For He
made Him who knew no sin to be sin for us, that we might become the righteousness of
God in Him. 2nd Corinthians 5:21 (NKJV)
I’ll never
forget the time the lights came on for a lady I knew. I had been reading from
John’s gospel account of the arrest, torture, and crucifixion of Christ. No sermon or emotional appeal, only the word of God. All of
a sudden, her head snapped up and she said, “Wait a minute; He was innocent.
You mean they killed a man who was totally innocent? He didn’t deserve that.

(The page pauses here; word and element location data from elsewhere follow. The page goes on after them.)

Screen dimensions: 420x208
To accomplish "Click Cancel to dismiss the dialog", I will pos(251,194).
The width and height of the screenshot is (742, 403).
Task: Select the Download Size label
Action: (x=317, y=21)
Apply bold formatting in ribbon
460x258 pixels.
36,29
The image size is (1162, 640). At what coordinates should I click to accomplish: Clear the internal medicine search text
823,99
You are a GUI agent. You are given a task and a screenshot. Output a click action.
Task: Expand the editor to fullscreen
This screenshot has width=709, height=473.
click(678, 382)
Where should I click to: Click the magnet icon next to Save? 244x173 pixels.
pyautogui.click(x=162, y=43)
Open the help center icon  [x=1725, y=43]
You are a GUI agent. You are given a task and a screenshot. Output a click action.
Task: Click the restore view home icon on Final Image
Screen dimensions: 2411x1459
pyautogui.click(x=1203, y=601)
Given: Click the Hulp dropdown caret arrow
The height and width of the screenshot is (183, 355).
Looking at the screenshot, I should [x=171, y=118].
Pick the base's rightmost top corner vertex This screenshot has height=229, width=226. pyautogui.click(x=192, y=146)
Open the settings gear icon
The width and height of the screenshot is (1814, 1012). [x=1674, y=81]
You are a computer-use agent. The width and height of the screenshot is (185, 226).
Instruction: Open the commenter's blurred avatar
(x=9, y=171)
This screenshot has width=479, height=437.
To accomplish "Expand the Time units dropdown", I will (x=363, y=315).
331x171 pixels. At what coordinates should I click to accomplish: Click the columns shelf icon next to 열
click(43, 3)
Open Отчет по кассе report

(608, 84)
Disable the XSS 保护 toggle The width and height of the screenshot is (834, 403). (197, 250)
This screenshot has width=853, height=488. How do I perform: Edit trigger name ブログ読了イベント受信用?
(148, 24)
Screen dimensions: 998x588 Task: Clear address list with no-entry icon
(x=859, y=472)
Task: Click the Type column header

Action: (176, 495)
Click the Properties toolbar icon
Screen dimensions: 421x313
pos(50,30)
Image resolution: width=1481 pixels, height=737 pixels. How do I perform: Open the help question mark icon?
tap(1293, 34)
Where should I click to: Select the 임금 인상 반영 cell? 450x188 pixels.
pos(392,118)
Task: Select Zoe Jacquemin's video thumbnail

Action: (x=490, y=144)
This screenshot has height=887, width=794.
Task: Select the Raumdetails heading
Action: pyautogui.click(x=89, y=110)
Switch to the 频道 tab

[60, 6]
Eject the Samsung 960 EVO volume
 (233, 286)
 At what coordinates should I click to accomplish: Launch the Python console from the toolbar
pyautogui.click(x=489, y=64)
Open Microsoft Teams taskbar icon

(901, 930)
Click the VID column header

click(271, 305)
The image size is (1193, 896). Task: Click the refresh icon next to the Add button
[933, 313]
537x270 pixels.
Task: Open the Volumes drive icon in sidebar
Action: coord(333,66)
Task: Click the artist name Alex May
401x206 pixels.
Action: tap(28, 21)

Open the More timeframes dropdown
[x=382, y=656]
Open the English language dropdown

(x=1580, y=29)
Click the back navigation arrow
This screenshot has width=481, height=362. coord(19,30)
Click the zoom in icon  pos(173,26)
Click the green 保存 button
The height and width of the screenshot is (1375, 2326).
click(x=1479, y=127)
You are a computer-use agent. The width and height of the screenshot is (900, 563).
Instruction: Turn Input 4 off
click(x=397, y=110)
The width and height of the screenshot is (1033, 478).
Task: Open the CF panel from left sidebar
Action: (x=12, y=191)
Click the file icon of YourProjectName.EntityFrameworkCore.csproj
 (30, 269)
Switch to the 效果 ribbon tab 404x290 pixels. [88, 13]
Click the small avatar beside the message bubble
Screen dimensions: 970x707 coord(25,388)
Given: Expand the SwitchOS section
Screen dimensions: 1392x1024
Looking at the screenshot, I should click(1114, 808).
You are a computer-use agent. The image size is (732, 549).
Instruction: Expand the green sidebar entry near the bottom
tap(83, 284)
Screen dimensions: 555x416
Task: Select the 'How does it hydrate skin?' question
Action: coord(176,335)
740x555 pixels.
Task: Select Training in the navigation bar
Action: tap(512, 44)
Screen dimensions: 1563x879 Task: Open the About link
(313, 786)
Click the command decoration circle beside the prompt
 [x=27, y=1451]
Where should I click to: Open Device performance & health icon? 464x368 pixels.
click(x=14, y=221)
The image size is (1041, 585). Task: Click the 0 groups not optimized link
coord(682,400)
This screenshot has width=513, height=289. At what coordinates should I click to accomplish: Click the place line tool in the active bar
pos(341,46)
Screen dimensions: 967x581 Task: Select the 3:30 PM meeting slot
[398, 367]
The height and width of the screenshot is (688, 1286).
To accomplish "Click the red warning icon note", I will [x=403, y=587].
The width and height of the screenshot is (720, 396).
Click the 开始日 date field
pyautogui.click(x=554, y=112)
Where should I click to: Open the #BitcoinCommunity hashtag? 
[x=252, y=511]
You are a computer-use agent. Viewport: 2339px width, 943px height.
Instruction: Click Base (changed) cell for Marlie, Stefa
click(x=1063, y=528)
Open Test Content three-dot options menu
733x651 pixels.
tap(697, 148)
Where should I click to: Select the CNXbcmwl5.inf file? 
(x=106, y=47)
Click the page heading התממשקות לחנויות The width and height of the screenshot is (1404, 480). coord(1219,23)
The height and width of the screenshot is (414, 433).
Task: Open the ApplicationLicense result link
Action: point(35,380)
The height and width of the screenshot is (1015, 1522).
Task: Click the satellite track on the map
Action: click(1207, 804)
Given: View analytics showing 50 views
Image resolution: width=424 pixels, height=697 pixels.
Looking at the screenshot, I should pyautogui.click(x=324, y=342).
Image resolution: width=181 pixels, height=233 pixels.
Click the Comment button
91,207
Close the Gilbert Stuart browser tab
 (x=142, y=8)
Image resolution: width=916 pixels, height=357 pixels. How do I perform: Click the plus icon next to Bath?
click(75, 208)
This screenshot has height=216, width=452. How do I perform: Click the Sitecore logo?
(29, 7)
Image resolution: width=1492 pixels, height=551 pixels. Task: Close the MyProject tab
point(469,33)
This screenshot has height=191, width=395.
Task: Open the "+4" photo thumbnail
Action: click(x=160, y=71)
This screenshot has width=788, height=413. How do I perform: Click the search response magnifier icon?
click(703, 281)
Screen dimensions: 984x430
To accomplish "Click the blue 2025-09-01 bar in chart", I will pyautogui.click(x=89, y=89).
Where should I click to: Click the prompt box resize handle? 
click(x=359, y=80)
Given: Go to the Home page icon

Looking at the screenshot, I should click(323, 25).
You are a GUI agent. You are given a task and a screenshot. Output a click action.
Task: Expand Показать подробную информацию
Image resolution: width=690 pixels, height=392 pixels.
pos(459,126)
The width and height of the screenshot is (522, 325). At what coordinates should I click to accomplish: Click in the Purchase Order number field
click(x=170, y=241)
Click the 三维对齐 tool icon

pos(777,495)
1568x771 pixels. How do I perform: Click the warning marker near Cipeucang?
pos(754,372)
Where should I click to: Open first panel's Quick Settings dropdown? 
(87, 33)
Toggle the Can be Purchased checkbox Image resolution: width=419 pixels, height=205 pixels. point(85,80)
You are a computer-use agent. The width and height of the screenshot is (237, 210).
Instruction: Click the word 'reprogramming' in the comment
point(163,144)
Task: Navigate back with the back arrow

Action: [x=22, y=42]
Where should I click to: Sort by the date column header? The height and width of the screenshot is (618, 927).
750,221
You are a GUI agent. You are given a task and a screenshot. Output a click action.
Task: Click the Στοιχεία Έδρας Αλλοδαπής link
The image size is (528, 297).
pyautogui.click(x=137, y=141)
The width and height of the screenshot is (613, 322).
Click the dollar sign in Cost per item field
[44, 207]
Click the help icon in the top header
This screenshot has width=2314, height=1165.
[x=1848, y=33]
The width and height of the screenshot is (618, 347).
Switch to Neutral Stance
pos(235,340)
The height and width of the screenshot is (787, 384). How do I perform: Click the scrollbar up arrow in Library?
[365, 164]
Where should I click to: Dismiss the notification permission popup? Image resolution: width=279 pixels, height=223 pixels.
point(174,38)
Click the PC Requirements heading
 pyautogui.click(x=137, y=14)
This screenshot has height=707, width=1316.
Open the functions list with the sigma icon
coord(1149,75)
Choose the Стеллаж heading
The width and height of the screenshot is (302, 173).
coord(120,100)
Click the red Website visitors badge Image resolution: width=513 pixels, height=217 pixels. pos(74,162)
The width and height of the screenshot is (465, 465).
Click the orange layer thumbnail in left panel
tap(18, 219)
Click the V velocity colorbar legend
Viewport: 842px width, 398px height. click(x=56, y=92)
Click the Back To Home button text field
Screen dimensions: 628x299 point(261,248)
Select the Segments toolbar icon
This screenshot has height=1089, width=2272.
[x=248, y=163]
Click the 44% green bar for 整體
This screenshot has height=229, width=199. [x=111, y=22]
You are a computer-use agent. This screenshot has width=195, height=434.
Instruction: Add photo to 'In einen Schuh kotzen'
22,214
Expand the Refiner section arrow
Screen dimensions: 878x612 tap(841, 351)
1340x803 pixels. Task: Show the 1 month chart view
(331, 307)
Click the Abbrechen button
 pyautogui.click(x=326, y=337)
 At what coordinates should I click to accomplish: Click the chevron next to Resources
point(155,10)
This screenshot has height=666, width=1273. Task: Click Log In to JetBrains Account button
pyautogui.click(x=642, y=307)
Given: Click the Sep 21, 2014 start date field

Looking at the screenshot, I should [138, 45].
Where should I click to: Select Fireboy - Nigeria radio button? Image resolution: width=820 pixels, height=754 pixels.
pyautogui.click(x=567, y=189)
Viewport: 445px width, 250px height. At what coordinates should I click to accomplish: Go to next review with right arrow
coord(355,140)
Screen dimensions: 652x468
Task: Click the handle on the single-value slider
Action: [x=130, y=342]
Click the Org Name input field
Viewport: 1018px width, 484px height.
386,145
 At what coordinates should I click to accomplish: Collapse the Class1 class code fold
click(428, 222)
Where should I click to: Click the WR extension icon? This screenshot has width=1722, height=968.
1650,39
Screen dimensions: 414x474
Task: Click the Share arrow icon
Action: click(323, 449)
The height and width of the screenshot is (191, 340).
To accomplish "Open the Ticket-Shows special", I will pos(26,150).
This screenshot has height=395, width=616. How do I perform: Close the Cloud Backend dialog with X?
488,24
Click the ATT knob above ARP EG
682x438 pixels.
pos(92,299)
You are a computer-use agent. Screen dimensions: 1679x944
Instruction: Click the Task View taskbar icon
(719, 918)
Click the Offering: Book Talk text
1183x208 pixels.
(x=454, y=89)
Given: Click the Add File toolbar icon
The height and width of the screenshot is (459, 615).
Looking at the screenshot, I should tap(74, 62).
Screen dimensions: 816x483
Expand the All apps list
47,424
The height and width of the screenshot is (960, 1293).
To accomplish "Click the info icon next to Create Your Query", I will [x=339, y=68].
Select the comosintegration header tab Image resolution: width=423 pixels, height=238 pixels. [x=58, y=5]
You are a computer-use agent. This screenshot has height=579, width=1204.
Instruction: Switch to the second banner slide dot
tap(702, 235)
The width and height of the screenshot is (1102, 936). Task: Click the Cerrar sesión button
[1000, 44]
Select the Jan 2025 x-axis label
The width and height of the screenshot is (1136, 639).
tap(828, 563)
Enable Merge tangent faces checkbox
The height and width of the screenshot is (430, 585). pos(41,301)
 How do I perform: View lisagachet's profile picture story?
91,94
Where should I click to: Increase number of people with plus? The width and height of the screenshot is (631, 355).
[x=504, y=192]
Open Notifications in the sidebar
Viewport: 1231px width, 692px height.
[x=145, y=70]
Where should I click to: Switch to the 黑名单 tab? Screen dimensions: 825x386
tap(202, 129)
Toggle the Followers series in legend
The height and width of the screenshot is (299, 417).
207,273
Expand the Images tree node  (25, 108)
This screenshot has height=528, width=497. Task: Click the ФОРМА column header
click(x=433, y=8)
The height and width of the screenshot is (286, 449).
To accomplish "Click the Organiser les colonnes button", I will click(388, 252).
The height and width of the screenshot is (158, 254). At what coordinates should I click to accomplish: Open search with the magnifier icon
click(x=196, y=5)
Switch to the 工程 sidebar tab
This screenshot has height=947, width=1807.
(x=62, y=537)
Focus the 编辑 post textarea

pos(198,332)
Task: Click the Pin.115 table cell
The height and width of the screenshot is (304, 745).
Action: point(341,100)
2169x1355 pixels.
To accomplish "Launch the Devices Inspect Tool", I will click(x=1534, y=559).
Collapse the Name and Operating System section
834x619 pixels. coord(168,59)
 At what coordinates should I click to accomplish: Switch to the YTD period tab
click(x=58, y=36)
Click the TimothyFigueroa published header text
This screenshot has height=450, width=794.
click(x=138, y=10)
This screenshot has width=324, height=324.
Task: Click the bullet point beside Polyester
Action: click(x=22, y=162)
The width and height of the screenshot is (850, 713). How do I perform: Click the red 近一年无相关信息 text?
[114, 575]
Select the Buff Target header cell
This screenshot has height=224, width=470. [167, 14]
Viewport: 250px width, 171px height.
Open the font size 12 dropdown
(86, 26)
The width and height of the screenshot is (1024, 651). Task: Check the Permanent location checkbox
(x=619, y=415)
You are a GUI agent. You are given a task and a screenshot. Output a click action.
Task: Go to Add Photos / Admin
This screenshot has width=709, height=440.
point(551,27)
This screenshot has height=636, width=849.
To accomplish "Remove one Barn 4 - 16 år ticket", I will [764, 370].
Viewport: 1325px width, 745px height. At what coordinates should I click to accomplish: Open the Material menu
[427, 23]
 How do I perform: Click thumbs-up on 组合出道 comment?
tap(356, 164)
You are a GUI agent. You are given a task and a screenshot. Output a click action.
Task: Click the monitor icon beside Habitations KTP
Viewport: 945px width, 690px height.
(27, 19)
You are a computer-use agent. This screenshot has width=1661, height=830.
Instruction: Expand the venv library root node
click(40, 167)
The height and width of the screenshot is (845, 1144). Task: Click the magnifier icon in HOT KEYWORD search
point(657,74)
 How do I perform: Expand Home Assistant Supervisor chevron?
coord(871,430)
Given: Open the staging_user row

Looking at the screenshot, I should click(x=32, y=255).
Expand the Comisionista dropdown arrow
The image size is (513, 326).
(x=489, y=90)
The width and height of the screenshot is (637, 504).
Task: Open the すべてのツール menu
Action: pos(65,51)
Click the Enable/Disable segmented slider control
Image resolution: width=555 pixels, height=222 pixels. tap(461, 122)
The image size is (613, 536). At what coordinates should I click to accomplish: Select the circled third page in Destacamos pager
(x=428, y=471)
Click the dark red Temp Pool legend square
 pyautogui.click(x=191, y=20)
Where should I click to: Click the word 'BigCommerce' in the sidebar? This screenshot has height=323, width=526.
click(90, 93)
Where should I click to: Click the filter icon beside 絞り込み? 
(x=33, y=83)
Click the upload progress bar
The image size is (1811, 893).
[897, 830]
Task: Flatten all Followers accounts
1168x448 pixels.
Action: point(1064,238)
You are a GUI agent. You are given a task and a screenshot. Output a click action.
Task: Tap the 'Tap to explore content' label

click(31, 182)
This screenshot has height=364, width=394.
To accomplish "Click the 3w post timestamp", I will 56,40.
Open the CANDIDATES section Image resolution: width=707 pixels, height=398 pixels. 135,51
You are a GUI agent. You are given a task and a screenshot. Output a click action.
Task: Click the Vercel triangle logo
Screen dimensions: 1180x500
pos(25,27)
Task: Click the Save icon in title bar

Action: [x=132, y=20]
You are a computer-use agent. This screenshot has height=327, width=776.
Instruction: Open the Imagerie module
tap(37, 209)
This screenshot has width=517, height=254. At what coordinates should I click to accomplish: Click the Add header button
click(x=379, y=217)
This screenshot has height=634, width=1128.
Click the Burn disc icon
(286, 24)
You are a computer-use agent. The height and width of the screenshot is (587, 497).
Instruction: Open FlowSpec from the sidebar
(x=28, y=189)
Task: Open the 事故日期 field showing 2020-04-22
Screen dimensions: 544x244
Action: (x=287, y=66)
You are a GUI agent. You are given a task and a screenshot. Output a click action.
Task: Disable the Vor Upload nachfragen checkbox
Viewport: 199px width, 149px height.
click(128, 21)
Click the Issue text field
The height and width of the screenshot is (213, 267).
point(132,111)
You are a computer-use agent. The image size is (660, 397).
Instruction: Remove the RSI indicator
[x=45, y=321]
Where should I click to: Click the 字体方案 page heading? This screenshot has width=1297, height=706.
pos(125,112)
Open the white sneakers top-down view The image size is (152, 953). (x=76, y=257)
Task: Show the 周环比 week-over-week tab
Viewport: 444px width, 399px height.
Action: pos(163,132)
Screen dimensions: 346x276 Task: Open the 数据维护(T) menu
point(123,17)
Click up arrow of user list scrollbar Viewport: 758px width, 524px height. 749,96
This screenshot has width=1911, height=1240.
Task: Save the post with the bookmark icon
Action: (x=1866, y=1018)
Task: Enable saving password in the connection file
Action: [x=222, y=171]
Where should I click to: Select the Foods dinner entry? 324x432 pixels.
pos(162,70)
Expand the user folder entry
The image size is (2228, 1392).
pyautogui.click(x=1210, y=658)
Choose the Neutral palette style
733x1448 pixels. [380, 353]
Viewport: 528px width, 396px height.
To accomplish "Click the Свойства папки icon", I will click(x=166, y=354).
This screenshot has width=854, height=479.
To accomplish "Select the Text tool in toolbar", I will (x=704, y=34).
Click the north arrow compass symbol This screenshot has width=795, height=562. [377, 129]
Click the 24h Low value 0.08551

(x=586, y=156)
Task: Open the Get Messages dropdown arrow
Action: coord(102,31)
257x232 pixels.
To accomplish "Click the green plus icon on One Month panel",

He’d done nothing wrong! Why did they do that?” Flesh and blood had not
revealed that to her. It was the Holy Spirit.
Jesus Christ
allowed it to be so, offering the righteous in place of the unrighteous, to complete God’s
plan of redeeming the human race back into complete relationship with Him. We
were in a state of wretchedness that once we believed He changed into
righteousness.
It was
nothing we deserved. It was His gift to us when we believed, in spite of anything
we had ever done. That’s a difficult thing for the majority of us to comprehend
let alone accept. I recall when my neighbor bought me a gift I said to his mom,
“But I didn’t get him anything.” I never
forgot her reply. She said, “It’s a gift. You can’t repay a gift.” When we
believed on Christ, His clean robe of righteousness was gifted to us. He draped
it over our dirty lives, not only covering our guilt but forgiving all our sins
(1st John 1:9). Whatever shame you may be holding in your experience account, if you have put your faith and trust in Christ that account now reads 0.00.
Scripture
says, “Whoever believes on Him will not be put to shame,” (Romans 10:11). We
can have a wakeup call that says, “But He was innocent and I’m so dirty. How
could he put such a beautiful robe around my shoulders? I don’t deserve it.”
None of us do, but anyone who asks of Him receives one, for this is why that
innocent one willingly died in our place. The love of God covers the earth
(John 3:16).
God was not
willing that anyone should perish but that all should come to repentance (2nd
Peter 3:9). Amazing Grace. A robe for rags. It’s a gift, not a debt.
You can’t repay a gift. All you need do is accept it.